Carnival Cruises started in 1972 with one used ship they called the Mardi Gras to be joined by another used ship, the Carnival three years later. In 1977, they added another used ship, the Festivale and received their first new ship, the Tropicale in 1982. The cruise line launched with their distinctive white livery trimmed in red and blue featuring their trademark “whale tail” smokestack.
Cruising used to be a form of travel for the rich and famous. Carnival using a blitz of television commercials showing younger clientele and made cruising affordable to the general public. Cruise ships are expensive to purchase so by starting with used vessels, Carnival was able to get their sea legs early.
The Fleet Today
Carnival Cruises now has over 120 vessels sailing around the world under its corporate umbrella. These ships sail under the lines of:
- Princess Cruises
- Holland America Line
- Costa Cruises
- P & O Cruises
- P & O Cruises
Carnival has three new ships ordered with the first, the new Mardi Gras arriving this year. This ship will be the first Carnival ship powered by LNG, it will feature a roller coaster and be the first ship in their new Excellence-Class (XL Class).
The Need For A Cash Infusion
Cruises at Carnival will have been suspended for many months depending on ship and destination before this is over. The current cruise suspensions include:
- All ships sailings through and including May 11, 2020
- All Alaska sailings through and including June 30, 2020
- All San Francisco sailings through 2020
- All Carnival Radiance sailings through and including November 1, 2020
- All Carnival Legend sailings through and including October 30, 2020
In addition to the lack of sailings, the cruise line is either refunding cruise fares or issuing credits for a future cruise.

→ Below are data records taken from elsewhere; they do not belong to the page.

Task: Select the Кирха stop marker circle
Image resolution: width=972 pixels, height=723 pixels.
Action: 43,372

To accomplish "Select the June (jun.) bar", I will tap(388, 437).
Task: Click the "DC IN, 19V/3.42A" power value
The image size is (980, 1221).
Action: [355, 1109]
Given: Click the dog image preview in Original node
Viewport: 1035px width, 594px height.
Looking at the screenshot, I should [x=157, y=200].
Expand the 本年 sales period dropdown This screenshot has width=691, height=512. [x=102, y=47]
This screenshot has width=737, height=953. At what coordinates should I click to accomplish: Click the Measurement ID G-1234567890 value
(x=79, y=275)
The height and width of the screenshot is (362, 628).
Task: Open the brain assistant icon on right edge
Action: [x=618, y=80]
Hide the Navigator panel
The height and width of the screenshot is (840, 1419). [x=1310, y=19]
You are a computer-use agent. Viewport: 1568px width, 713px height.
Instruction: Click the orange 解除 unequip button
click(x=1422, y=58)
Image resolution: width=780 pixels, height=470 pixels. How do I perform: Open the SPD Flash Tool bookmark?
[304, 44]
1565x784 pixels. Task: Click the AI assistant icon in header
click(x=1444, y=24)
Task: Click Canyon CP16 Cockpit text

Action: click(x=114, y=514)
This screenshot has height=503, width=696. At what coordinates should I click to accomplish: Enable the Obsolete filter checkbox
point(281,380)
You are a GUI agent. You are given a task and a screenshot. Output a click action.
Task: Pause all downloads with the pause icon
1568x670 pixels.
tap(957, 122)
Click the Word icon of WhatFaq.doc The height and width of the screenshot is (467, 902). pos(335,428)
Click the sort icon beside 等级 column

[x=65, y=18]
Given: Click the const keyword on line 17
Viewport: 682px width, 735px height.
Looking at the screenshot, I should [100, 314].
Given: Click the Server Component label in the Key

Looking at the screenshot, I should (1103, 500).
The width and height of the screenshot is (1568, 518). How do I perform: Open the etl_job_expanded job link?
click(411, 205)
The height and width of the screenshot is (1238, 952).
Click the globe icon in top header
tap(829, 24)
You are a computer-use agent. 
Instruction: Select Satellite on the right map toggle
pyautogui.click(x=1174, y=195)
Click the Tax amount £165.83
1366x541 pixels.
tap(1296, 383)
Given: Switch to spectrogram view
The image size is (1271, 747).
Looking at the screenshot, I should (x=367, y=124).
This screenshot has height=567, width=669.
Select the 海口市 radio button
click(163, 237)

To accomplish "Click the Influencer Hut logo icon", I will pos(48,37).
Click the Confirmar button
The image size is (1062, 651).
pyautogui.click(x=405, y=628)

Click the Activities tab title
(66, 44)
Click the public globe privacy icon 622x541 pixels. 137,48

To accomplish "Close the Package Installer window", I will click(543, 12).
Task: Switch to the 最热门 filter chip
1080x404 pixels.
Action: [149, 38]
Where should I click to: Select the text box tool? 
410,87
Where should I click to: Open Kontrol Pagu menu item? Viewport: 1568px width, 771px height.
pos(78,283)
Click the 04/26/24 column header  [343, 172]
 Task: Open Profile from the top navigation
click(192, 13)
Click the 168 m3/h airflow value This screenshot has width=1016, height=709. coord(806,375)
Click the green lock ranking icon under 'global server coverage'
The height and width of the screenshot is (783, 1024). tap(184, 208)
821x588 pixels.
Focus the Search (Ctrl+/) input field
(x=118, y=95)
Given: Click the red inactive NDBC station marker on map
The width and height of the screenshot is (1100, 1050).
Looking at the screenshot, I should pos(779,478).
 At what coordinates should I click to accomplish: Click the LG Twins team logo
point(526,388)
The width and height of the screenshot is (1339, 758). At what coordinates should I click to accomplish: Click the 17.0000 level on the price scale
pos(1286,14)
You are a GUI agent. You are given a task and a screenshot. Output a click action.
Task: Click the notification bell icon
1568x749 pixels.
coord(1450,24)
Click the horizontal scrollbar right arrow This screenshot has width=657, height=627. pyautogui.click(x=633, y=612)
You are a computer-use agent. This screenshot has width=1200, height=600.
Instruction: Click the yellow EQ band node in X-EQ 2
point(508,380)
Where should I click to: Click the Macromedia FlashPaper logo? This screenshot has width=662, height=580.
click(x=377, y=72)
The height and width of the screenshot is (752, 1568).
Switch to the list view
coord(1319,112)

During normal operations, Carnival spends a billion dollars per month for their total fleet operations. This will be reduced significantly by not buying fuel, not supplying the ships and laying off ship crews. Most cruise ship employees work on a monthly contract basis so these employee contracts were not renewed.
Paying The Price
The cruise industry was left out of the stimulus package so they are on their own to find funding. Carnival is obtaining cash by selling bonds and shares of stock. Financing cruise lines in the new environment makes investors more than just a little nervous. The financing package consists of:
- $500 million through a common stock offering,
- $4 billion from issuing senior secured notes and
- $1.75 billion through convertible notes.
The $4 billion in secured notes has a coupon rate of 11.5%. This rate is insane but who wants to invest in the cruise industry now? Investors are nervous about the long-term outlook for the cruise industry. How long will travel restrictions and social distancing stay the norm? The interest rate of the convertible notes is still costing Carnival 5.75%.
The cruise industry is truly in uncharted waters. No bookings translate into no revenue. The cruise industry can park ships, stop buying fuel, stop supplying ships and layoff crews but there are still costs. Nobody knows how long the industry will have to tread water because the duration of travel restrictions and social distancing is unknown at this time.
I’ll end with a parody of a famous movie line: “We’re going to need a bigger boat (of cash)”.